Aujourd'hui Aujourd'hui (≈ 2025)
Position de référence.
Heritage classified
Façade: inscription by order of 4 October 1932 - Covered gallery, façade and roof: classification by decree of 31 October 1996
Key figures
Alphonse de Poitiers - Founder of the bastide
Created Villefranche-de-Rouergue in 1256.
Origin and history
The House Soulie, located in Place Notre-Dame in Villefranche-de-Rouergue, is an architectural testimony of the sixteenth century, period of reconstruction after the fire of 1497 that ravaged the central square. Its lateral elevation on the Rue de la Halle retains characteristic elements such as a large rectangular chamfer day and three half-crosses, connected to a stair tower exceeding the roofs. These details suggest a partially antecedent, perhaps 15th century origin, although most of the older remains have disappeared.
Villefranche-de-Rouergue, founded in 1256 by Alphonse de Poitiers as a bastide, followed a typical orthogonal plan with a central square reserved for the market and the church.

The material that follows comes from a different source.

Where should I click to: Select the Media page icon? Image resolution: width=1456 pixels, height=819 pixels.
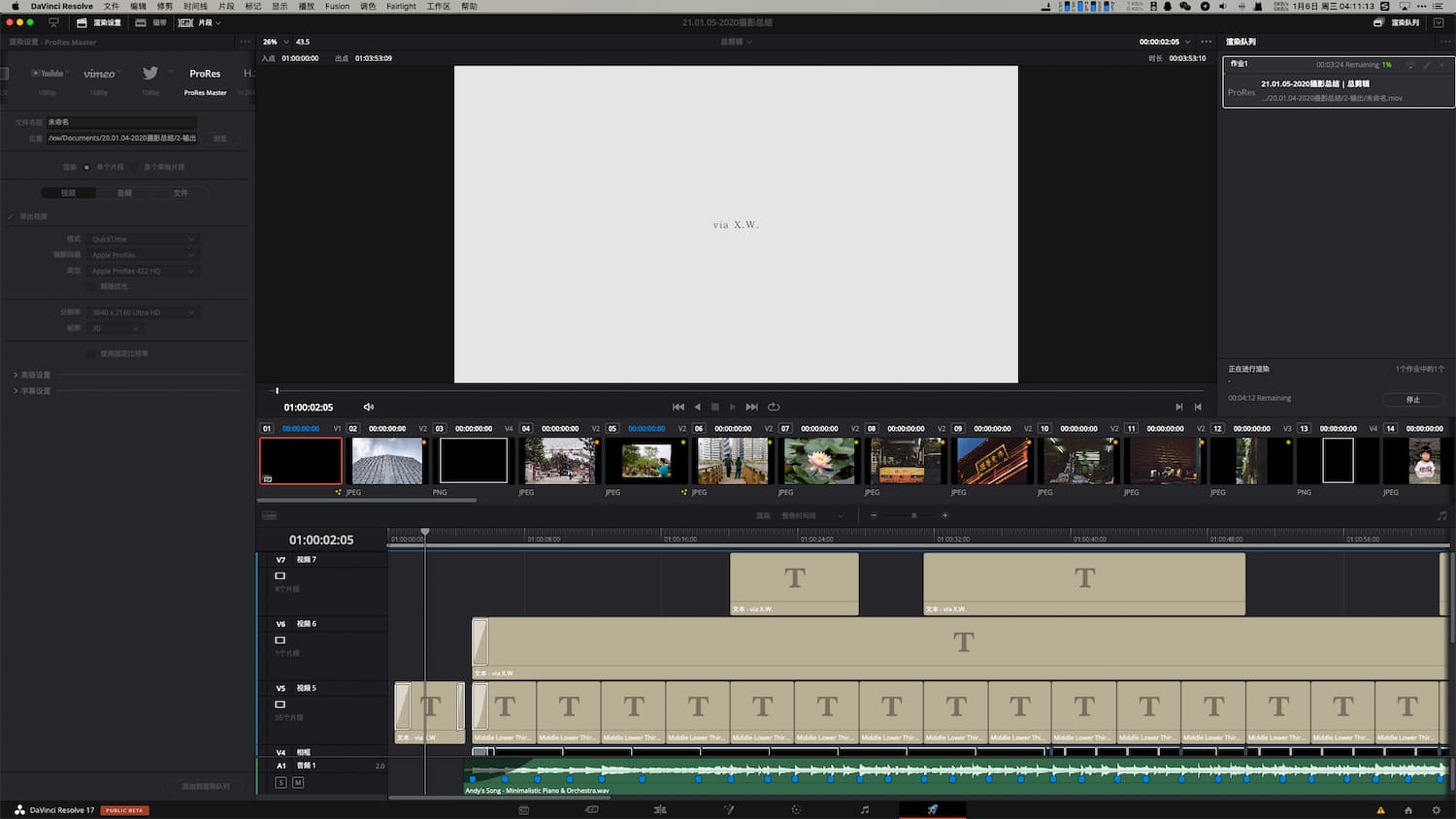click(x=524, y=808)
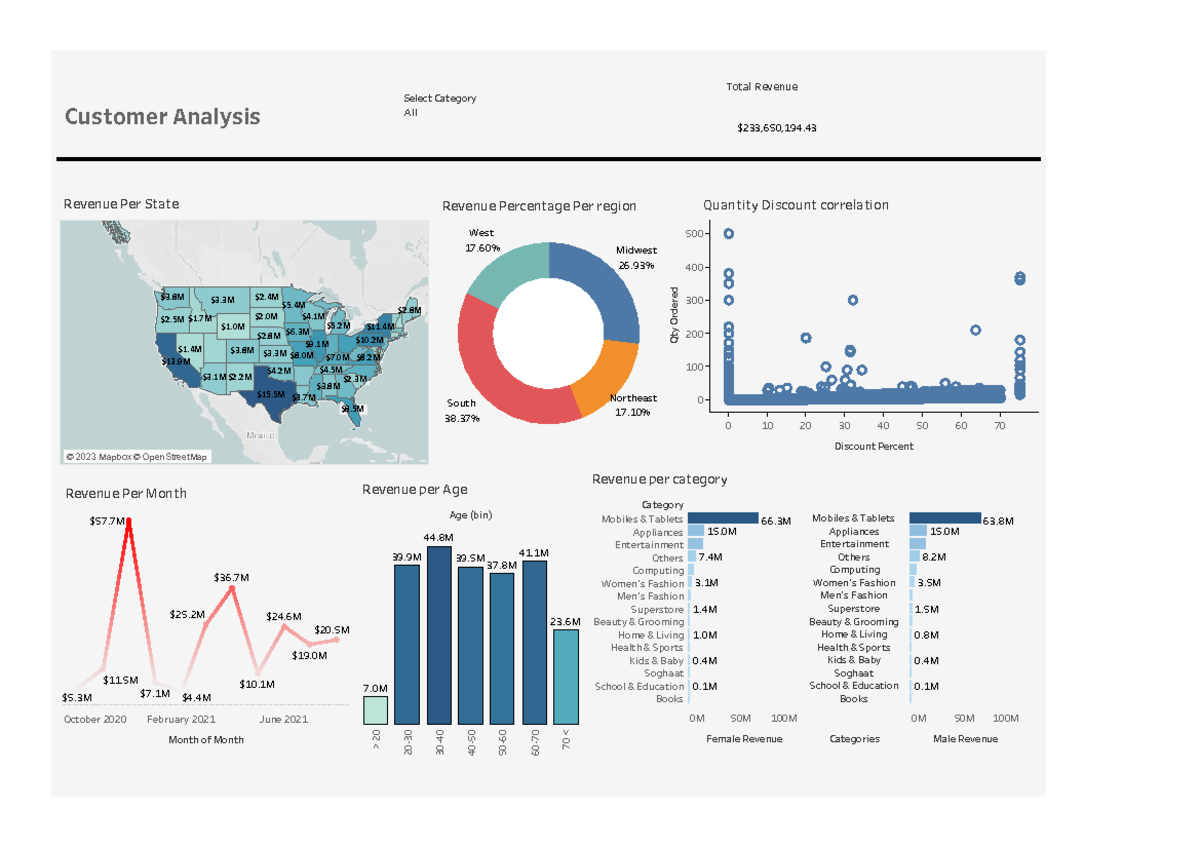Click the Mobiles & Tablets female revenue bar
Screen dimensions: 1200x848
722,519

The city became a prosperous commercial hub, the seat of an archpried from 1302 and with the right to strike royal currency in 1463. The current houses, including the Soulie House, were rebuilt after 1497 respecting the medieval layout, with wood-pan facades gradually replaced by masonry in the eighteenth century, as evidenced by its facade on the square.
The building has a carefully arranged wall head at the western corner, potentially dated from the 13th to 14th centuries, but its attribution remains uncertain due to the lack of in-depth studies. The division into four plots visible on the 1823 cadastre probably reflects a subsequent fractionation of the original property. Partially classified since 1932 (façade) and then 1996 (covered gallery and roof), the Soulie house embodies the urban and architectural evolution of this Rouergate bastide, marked by its merchant past and successive reconstructions.